L’uomo scelse la prima delle sedie entrando, poggiò i gomiti sulle cosce, e il mento sul palmo di entrambe le mani. Avvertì come una sensazione di deliziosa calma. Chiuse gli occhi e si addormentò.

Quando si svegliò non riusciva a capire quanto tempo avesse dormito, la luce era sempre la stessa e come prima poteva essere mezzogiorno o mezzanotte. Sollevò lo sguardo dal pavimento, cercando di ricordare dove fosse precisamente.
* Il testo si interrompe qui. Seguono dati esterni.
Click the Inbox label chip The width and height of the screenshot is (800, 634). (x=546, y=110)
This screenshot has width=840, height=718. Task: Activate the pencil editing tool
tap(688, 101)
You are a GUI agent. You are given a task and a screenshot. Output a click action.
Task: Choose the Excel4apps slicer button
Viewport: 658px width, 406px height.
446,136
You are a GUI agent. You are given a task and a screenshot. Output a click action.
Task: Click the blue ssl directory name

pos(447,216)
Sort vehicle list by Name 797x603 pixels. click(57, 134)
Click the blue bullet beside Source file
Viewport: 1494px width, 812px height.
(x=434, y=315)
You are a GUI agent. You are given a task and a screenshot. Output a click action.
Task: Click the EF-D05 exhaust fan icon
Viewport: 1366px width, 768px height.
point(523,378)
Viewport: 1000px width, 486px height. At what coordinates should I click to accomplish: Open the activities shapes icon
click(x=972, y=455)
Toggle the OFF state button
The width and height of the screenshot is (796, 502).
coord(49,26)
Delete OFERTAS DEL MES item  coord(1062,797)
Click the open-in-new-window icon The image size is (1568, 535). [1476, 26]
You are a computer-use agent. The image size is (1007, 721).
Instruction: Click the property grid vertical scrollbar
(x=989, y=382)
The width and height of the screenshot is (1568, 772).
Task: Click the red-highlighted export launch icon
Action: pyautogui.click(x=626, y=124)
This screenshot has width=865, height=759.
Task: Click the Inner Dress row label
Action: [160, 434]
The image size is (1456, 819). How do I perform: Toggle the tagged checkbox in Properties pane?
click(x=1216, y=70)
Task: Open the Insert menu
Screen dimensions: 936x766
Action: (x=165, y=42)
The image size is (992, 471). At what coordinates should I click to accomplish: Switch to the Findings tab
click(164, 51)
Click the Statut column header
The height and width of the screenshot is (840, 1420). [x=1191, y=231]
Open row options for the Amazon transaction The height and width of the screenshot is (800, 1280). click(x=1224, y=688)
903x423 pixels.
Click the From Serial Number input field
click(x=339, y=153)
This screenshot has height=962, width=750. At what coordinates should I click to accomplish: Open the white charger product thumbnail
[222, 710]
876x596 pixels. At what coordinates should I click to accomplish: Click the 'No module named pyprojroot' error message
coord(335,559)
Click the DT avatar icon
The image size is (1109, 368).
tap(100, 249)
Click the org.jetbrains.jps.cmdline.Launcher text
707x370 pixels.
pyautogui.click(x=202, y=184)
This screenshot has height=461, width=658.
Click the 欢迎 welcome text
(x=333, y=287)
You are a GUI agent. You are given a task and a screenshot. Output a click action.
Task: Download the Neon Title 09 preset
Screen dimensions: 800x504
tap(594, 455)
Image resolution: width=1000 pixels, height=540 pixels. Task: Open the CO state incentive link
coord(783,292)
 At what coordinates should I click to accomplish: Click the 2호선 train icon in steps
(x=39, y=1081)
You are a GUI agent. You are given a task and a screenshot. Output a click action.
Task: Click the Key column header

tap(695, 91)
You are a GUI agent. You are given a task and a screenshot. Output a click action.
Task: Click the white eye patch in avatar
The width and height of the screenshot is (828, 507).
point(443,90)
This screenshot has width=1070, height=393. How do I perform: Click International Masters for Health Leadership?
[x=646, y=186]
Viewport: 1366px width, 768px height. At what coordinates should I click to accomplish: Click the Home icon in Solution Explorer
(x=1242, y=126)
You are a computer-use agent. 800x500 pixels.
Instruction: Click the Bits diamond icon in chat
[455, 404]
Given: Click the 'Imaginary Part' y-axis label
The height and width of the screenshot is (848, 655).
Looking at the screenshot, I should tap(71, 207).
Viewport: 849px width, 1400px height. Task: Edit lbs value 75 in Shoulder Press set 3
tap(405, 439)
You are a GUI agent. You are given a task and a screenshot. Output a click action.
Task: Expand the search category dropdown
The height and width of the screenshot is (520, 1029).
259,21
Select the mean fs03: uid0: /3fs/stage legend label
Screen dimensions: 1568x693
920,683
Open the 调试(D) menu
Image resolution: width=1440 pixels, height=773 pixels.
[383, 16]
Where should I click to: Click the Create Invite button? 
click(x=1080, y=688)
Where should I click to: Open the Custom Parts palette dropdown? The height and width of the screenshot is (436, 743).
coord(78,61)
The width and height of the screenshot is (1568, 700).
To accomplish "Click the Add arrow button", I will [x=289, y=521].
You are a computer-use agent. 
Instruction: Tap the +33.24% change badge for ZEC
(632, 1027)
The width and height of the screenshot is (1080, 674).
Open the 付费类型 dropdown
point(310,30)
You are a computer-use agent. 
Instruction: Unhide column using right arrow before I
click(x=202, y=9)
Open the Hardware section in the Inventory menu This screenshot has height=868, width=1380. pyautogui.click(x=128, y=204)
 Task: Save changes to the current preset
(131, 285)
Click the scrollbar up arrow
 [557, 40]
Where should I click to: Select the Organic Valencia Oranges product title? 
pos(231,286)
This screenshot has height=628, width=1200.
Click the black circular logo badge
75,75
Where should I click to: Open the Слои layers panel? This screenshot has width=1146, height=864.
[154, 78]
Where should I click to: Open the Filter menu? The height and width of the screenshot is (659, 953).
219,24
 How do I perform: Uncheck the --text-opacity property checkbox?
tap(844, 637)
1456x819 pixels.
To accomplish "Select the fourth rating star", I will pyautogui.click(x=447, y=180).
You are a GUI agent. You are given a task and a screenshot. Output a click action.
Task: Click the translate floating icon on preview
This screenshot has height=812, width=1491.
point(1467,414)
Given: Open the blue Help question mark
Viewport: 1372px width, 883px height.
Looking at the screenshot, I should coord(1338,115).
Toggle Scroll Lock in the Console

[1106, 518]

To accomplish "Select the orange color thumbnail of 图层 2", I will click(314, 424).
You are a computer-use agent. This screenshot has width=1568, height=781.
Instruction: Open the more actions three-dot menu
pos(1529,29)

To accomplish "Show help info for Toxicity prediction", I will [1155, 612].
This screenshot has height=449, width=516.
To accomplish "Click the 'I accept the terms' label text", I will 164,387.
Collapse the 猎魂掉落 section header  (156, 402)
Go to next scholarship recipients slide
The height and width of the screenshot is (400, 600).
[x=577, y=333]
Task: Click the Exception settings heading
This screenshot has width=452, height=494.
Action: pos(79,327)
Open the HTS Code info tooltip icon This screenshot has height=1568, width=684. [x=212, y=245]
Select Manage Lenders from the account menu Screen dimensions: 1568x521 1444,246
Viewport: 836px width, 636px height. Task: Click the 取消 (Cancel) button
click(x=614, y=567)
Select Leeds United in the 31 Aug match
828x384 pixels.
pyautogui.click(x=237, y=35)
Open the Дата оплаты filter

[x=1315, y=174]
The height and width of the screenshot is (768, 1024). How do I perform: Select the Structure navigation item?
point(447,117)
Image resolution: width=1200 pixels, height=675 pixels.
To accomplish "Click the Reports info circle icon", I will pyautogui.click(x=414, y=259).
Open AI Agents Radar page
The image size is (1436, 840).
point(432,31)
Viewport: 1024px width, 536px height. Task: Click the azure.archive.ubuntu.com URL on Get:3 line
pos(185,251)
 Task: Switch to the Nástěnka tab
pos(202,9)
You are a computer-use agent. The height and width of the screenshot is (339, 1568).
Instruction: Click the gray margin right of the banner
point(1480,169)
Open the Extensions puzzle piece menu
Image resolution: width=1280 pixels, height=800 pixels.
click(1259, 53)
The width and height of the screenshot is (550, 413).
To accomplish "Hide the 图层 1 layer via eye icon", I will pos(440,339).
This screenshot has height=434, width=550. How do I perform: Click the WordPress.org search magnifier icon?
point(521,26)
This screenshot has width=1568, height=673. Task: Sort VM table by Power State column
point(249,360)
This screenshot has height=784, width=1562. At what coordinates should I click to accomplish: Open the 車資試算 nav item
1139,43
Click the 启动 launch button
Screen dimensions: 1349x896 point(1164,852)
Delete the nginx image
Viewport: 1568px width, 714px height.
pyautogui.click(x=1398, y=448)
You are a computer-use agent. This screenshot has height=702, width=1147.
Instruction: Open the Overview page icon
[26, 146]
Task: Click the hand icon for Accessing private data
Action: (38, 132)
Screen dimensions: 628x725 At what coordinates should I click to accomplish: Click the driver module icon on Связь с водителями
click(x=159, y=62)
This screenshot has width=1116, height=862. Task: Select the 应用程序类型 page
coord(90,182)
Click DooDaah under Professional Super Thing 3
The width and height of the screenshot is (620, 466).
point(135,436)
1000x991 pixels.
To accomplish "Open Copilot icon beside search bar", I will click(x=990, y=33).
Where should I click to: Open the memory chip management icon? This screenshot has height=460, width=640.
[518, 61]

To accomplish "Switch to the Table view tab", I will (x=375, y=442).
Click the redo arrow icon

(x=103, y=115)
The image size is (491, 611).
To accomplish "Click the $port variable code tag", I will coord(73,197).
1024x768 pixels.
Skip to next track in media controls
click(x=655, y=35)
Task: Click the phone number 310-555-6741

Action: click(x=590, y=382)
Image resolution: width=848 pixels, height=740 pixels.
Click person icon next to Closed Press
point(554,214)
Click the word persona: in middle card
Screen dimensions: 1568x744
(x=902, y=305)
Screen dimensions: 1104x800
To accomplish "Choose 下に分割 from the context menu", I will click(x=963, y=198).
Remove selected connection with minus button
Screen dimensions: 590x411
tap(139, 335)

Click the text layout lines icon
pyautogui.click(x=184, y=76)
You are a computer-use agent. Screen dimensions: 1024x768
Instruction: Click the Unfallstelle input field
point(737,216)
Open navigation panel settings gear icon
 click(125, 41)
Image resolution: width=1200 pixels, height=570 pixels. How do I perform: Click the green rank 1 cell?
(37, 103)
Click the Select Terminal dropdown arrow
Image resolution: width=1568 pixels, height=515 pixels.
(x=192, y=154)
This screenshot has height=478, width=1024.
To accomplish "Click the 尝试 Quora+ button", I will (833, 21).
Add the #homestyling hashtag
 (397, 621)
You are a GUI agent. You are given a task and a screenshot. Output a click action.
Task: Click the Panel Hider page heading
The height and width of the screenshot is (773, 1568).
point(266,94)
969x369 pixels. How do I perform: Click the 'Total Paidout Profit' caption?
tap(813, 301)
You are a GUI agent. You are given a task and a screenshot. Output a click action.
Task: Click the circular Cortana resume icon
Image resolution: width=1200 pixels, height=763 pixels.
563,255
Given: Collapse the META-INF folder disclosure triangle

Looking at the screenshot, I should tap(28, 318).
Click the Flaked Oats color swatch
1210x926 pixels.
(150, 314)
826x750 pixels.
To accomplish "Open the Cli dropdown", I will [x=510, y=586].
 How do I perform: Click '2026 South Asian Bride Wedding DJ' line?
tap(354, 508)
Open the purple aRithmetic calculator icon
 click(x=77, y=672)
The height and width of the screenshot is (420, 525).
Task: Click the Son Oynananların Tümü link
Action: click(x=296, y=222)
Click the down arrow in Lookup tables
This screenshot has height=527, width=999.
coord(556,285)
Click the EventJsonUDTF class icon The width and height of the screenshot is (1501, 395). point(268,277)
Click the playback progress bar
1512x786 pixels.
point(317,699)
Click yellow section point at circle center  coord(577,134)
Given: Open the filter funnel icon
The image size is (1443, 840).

Era tutto come prima, ma delle quattro porte ne era rimasta una soltanto. Si alzò di scatto, cerco di capire se avesse cambiato stanza, se qualcuno lo avesse portato di peso in un’altra sala d’attesa. Poi controllò la parete, dove c’erano le porte: il muro era perfettamente liscio. Nessun manovale poteva avere eliminato le porte in così poco tempo, senza fare nessun rumore e senza lasciare neanche un piccolo segno sul muro.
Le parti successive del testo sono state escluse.